Well, the r- the reason why I bring up Rockville is this guy named, by the name of Ray posted in Welcome to Rockville, "Rock villains," and he truly is showing [laughs] that he's a, he's a rock villain.

[laughs]

"Hashtag five finger death punch. Yeah, that was a very disappointing show. One of my all-time favorite bands showed their true colors here. Screw FFDP and Ivan. The, the folks up front, me included, got pepper sprayed or maced. Several, several of us put up the X to stop and get help. They didn't miss a bleeping beat."

[laughs]

"Didn't give a bleep. You think after all the videos FFDP puts out about helping out when, uh, folks go down, there would have been something happening on, on their end wh- when a giant hole opened up right in front of the bleep. Total disappointment."

[laughs]

"I, for one, will never waste money on a ticket to see that bleep joke of a band, the comp- that claims to care."

[laughs]

"Bleep you for not giving a bleep, Ivan. Classless, arrogant, and not what you portray on your videos. My first time seeing the one bleeping band that I feel speaks volumes to me and my experiences was a complete and total bleeping letdown. Really, TBH, the only bleeping band I really [laughs] wanted to see out of the entire lineup didn't give the first bleep about the bleep bleep that k- [laughs] that kept you going for 20 years.

Jeez.

Enjoy your tour. I hope none of you other crowds get bleeped up, and y'all do nothing, absolutely nothing about it. Bleep off respectfully."

Wow. Okay, now where-

Am I okay to say bleep like that as many times as I did?

I think so. I think it's fine. You, you bleeped it out. Um, where did the pepper spray come from?

I don't know. [laughs]

[laughs]

I'm not, I wasn't in Florida.

[laughs] Was, was Ivan Moody just mowing down the front row?

I was in Salt Lake City just, uh, [laughs] just putting earplugs in too far into my ear.

[laughs]

I can just imagine now Ivan Moody like, "Welcome to the circus."

[laughs]

[laughs] Macing people.

Wash it all away.

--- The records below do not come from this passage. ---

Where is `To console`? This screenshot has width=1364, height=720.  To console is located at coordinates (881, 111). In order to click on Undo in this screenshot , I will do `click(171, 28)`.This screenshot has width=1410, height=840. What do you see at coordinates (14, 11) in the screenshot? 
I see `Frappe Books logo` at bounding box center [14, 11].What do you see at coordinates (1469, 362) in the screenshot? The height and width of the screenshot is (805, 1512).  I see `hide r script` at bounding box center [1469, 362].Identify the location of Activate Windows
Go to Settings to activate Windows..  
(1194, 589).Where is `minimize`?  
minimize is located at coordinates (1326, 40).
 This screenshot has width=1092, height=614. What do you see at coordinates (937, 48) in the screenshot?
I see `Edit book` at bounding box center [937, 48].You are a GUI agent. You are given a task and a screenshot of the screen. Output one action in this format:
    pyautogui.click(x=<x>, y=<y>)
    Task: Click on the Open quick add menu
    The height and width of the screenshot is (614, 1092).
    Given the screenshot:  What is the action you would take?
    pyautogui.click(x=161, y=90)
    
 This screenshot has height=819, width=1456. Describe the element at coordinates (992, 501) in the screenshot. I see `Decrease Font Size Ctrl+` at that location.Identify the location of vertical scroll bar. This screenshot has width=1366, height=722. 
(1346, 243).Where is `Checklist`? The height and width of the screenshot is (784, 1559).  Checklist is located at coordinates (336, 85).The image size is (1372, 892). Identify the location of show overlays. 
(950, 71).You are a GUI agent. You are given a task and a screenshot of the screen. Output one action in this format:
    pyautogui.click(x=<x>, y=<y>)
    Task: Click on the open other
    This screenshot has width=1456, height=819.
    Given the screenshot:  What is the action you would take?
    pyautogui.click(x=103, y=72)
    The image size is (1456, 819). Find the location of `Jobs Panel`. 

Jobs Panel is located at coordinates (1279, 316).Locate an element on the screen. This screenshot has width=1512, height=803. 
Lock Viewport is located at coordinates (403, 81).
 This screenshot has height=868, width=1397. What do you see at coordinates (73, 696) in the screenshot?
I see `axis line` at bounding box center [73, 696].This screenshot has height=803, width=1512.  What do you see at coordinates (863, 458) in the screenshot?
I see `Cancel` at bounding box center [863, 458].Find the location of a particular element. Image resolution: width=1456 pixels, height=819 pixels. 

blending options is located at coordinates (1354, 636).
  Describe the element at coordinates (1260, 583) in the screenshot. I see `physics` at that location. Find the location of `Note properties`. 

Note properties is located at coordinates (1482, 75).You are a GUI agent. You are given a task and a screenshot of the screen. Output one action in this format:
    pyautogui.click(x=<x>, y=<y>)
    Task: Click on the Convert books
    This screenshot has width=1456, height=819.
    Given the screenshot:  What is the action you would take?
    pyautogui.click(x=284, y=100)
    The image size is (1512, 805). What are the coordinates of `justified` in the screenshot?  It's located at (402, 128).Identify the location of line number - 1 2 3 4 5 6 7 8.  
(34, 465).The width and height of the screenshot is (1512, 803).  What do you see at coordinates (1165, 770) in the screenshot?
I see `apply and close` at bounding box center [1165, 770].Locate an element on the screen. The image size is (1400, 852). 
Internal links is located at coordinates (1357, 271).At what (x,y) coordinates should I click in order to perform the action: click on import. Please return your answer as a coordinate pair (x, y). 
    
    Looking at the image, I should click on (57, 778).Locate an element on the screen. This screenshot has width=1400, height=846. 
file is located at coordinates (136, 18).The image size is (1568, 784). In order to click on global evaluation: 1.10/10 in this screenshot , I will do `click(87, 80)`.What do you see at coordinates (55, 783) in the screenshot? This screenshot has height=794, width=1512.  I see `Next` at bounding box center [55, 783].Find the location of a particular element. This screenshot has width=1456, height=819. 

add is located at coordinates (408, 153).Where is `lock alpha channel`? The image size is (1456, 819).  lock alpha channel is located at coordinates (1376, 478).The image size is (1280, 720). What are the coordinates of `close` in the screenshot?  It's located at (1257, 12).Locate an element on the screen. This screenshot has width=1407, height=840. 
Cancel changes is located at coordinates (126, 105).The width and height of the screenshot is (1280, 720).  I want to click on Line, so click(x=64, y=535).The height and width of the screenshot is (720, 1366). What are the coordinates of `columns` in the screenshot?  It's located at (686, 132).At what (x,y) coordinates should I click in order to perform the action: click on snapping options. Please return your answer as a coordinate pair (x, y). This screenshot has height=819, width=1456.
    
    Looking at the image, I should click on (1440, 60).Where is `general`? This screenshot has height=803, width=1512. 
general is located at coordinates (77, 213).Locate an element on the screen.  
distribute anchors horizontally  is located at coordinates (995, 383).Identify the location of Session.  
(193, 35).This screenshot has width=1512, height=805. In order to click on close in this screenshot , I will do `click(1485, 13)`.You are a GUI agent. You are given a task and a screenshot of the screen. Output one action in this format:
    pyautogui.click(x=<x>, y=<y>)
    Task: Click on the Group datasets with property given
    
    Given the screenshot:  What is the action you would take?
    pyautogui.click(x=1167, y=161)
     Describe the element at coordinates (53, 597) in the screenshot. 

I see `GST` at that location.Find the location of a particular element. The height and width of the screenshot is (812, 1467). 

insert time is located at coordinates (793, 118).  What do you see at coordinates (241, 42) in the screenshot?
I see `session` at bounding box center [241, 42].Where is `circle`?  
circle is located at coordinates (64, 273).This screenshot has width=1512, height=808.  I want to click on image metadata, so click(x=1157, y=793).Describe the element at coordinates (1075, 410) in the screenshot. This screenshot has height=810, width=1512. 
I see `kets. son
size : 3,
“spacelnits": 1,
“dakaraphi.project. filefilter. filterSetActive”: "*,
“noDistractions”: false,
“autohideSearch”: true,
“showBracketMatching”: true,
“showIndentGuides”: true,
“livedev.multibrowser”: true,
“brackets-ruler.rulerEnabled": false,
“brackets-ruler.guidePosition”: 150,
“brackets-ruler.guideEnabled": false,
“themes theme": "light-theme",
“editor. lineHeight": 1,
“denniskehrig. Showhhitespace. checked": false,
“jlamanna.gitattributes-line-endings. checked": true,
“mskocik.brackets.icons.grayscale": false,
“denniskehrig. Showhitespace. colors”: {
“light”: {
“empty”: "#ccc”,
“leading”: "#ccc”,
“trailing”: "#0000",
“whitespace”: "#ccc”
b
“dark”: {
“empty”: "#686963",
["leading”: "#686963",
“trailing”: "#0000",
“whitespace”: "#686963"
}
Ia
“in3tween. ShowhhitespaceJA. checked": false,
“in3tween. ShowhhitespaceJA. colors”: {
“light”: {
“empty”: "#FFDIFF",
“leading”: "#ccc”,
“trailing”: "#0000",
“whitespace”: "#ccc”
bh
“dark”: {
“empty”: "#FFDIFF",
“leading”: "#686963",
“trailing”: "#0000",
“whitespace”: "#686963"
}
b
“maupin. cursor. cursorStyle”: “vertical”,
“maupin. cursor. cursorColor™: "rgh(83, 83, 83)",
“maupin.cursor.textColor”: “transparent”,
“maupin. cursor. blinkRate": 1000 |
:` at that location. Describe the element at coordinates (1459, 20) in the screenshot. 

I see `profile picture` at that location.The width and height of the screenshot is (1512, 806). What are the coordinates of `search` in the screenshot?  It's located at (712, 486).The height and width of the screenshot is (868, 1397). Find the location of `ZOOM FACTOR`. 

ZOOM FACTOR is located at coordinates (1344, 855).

Burma.

[laughs]

[laughs]

You see Chris Kael, as nice as he is, just putting down the bass.

[laughs] Just busting out the mace. Oh.

I, I mean, if you were to try to, like, have, like, try to up a g- try to go against Five Finger Death Punch, I mean, you have Zoltan right there, who's, like, a black belt in jujitsu who will take down everybody. [laughs]

[laughs]

If Ivan pepper sprayed everyone, "Zoltan, protect me."